══ Given data ══
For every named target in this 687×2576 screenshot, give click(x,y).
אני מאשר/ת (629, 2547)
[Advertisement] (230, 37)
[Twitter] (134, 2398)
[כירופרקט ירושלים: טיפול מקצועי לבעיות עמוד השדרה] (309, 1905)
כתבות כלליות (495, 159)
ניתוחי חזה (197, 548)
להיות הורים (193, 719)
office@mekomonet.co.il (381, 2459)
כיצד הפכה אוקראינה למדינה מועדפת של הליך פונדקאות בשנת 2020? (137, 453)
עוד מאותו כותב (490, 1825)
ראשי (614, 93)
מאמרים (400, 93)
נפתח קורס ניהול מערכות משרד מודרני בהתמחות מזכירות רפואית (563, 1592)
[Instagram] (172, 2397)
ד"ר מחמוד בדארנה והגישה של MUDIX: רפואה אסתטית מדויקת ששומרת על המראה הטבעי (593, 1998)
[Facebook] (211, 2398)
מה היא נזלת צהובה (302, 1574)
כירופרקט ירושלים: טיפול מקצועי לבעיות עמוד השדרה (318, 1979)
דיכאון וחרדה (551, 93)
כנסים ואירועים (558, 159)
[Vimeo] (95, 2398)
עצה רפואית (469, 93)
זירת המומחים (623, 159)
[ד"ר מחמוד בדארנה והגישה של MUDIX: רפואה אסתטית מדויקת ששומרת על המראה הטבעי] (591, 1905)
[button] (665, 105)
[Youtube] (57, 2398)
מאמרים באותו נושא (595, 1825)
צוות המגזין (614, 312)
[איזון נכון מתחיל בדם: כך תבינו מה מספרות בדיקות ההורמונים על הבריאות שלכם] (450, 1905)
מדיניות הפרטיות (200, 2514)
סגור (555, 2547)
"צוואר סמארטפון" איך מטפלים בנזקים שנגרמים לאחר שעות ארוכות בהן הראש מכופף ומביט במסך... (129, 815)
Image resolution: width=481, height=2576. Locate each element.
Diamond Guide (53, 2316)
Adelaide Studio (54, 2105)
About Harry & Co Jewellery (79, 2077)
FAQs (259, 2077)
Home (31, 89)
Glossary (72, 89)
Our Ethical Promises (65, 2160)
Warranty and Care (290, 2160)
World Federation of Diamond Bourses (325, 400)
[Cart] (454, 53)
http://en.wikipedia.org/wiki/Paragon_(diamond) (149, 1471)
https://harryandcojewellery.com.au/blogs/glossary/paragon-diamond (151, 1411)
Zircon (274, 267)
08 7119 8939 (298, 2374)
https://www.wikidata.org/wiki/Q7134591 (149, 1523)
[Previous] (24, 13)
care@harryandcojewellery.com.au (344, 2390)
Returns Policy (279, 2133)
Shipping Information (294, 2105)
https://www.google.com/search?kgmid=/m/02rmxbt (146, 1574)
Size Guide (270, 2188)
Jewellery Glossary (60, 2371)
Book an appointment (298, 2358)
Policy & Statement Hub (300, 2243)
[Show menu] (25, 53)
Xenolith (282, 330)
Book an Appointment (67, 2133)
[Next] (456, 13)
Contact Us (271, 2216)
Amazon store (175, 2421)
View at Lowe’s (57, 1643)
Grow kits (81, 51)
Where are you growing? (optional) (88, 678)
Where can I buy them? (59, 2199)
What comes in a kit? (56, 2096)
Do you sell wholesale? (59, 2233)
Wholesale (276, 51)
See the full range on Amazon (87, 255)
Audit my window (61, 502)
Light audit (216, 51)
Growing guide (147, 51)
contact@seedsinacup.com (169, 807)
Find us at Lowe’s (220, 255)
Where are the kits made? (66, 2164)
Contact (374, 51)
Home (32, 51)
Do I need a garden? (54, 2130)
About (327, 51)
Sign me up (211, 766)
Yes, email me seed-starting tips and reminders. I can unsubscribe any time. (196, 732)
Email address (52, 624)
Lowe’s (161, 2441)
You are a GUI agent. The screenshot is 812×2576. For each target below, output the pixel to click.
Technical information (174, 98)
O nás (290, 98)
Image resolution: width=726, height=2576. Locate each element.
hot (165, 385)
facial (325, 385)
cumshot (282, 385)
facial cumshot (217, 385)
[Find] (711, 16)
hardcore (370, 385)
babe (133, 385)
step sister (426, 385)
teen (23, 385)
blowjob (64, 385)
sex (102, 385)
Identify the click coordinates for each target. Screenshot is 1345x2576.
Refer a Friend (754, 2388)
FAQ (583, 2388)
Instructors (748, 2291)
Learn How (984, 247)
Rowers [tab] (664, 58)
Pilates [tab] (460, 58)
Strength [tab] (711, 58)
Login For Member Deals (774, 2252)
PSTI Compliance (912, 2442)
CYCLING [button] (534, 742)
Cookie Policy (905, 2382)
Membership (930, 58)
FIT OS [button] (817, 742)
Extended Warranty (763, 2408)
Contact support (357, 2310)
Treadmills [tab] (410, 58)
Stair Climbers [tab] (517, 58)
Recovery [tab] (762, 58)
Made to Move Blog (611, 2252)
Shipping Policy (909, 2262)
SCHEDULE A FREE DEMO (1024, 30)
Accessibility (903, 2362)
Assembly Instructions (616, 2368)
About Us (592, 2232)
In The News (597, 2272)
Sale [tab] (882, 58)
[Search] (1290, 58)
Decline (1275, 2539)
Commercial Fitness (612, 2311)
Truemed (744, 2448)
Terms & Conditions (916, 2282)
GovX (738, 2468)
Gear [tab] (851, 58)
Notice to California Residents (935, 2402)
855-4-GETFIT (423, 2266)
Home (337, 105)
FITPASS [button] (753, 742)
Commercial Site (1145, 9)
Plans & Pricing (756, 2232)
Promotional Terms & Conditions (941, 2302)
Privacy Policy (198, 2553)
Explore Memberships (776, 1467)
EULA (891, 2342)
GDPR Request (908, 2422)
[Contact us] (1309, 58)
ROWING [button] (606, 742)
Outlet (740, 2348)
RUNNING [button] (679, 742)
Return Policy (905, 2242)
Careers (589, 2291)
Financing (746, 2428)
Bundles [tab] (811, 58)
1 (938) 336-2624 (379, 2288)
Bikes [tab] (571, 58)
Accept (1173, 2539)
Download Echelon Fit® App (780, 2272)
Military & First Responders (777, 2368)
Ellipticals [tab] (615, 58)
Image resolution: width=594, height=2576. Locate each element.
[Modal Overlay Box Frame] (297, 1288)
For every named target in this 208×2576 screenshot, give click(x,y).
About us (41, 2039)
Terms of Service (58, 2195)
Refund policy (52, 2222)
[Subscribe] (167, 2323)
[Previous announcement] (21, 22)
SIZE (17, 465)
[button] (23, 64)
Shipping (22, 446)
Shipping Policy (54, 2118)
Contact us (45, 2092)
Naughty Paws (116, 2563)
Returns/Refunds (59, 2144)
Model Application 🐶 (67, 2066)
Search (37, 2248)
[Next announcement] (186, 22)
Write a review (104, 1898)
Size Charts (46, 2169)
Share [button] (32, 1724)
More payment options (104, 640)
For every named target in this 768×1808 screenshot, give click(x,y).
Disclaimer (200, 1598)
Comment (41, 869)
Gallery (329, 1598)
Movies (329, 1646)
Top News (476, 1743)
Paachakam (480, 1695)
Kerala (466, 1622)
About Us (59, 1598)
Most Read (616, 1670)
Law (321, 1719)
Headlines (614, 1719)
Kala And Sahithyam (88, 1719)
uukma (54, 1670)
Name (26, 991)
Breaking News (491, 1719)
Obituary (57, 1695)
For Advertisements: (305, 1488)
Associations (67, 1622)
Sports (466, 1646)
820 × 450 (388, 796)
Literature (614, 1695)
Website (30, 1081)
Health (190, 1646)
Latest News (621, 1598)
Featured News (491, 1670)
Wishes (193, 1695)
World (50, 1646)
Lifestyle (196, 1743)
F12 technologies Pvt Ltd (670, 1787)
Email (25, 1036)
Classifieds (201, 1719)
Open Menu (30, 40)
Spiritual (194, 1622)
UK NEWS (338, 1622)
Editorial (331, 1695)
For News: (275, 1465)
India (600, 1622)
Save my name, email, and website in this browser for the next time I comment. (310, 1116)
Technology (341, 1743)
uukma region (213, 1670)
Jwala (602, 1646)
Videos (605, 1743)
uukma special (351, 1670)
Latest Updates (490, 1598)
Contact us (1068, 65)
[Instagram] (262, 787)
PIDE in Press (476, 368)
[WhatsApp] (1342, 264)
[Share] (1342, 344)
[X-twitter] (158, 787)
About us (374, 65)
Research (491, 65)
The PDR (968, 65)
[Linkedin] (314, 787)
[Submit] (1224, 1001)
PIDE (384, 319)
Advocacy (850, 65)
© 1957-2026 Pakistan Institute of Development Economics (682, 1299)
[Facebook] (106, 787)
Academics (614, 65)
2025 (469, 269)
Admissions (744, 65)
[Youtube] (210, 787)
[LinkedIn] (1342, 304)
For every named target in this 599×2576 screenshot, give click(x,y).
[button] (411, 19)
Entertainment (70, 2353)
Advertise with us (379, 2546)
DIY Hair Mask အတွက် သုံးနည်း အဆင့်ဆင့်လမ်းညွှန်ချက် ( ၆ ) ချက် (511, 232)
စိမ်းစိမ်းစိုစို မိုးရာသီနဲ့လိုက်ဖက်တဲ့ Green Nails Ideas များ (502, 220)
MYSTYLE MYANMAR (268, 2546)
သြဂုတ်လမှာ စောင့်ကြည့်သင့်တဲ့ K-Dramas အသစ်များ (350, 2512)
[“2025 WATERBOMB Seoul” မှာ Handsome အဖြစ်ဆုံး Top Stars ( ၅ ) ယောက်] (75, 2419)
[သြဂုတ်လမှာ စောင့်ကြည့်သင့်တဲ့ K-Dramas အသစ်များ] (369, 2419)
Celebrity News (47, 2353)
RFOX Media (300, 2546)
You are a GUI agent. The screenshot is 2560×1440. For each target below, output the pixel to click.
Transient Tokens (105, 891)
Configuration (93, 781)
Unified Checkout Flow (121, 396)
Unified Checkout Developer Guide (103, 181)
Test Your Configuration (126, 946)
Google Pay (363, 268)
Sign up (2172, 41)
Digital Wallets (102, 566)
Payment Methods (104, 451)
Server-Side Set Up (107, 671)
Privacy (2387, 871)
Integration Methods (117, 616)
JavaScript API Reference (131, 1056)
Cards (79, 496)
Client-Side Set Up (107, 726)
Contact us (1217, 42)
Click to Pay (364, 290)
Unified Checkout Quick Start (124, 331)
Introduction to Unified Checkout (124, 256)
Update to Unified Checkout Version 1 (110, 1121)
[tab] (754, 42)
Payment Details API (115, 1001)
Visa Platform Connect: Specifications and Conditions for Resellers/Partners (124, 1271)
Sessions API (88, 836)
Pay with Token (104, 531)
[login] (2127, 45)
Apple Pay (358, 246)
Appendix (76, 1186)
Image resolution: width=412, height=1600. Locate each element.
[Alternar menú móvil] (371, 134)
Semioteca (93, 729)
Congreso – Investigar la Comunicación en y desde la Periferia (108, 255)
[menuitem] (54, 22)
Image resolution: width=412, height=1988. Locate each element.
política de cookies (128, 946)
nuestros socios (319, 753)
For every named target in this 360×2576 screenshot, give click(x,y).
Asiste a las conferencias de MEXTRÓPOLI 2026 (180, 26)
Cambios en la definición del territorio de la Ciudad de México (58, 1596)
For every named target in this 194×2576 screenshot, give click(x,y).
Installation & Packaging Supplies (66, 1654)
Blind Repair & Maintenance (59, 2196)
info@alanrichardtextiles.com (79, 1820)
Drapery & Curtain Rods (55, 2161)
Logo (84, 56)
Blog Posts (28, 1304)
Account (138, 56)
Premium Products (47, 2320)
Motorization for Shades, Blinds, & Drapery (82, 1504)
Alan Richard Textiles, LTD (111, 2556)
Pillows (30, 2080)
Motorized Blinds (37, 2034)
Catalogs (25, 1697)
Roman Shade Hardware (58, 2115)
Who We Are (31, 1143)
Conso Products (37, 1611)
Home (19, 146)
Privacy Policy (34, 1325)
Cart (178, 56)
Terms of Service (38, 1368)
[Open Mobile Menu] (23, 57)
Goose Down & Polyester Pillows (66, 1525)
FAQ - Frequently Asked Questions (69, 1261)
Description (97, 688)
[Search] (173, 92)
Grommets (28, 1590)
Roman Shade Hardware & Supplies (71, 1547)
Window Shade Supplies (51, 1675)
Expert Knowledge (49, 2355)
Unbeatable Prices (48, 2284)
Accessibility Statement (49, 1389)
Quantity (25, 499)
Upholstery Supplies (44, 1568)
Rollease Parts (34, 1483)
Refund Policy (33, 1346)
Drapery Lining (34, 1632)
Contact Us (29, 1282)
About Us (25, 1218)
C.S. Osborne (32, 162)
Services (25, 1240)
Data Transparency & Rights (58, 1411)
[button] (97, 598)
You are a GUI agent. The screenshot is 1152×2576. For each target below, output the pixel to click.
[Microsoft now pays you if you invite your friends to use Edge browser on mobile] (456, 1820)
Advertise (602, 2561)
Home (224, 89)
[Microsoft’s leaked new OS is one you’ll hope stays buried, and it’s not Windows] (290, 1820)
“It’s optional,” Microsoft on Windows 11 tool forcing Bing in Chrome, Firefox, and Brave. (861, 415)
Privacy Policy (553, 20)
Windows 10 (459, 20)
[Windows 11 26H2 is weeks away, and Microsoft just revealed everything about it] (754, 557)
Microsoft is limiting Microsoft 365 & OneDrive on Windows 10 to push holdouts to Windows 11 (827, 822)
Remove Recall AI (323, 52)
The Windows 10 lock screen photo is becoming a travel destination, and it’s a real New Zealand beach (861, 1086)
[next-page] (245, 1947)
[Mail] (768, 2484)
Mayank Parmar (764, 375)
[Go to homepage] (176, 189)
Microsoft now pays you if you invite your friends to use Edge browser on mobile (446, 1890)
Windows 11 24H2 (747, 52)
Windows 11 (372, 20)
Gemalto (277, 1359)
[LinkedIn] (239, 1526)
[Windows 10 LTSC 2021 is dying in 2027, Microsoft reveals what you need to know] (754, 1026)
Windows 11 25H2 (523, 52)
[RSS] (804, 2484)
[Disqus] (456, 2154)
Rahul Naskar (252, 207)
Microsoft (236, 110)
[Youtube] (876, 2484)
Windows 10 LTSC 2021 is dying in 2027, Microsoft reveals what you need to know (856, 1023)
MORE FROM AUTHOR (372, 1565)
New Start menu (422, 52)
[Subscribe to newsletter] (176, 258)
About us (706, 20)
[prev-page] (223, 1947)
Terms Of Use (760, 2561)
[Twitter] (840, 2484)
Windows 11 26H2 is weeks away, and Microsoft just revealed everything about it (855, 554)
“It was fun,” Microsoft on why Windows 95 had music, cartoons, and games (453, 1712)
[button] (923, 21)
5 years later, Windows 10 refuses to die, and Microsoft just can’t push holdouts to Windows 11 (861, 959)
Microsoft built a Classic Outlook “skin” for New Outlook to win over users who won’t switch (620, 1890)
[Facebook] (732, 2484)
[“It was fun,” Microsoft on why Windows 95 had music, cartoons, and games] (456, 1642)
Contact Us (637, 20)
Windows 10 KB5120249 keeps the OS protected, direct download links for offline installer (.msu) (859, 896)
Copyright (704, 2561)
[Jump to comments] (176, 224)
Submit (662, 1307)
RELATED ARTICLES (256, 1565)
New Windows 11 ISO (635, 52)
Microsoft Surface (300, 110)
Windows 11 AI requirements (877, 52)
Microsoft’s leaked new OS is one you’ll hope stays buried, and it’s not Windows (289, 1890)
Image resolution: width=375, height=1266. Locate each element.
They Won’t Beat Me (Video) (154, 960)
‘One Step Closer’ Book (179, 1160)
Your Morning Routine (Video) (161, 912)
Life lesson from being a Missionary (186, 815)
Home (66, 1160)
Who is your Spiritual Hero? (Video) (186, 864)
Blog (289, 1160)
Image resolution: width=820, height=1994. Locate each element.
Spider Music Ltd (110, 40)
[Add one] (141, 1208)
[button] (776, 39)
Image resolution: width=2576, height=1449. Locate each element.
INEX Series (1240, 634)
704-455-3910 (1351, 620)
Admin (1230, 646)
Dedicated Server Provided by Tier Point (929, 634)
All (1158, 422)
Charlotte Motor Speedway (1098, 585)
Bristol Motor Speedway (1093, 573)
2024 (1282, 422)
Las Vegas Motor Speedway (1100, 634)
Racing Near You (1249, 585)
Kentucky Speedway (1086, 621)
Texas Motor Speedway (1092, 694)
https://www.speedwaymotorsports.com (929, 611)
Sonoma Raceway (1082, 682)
═══
Using the listing, filter for "אסתטית" and return the matching lines.

- **Written answer**
ד"ר מחמוד בדארנה והגישה של MUDIX: רפואה אסתטית מדויקת ששומרת על המראה הטבעי (593, 1998)
[ד"ר מחמוד בדארנה והגישה של MUDIX: רפואה אסתטית מדויקת ששומרת על המראה הטבעי] (591, 1905)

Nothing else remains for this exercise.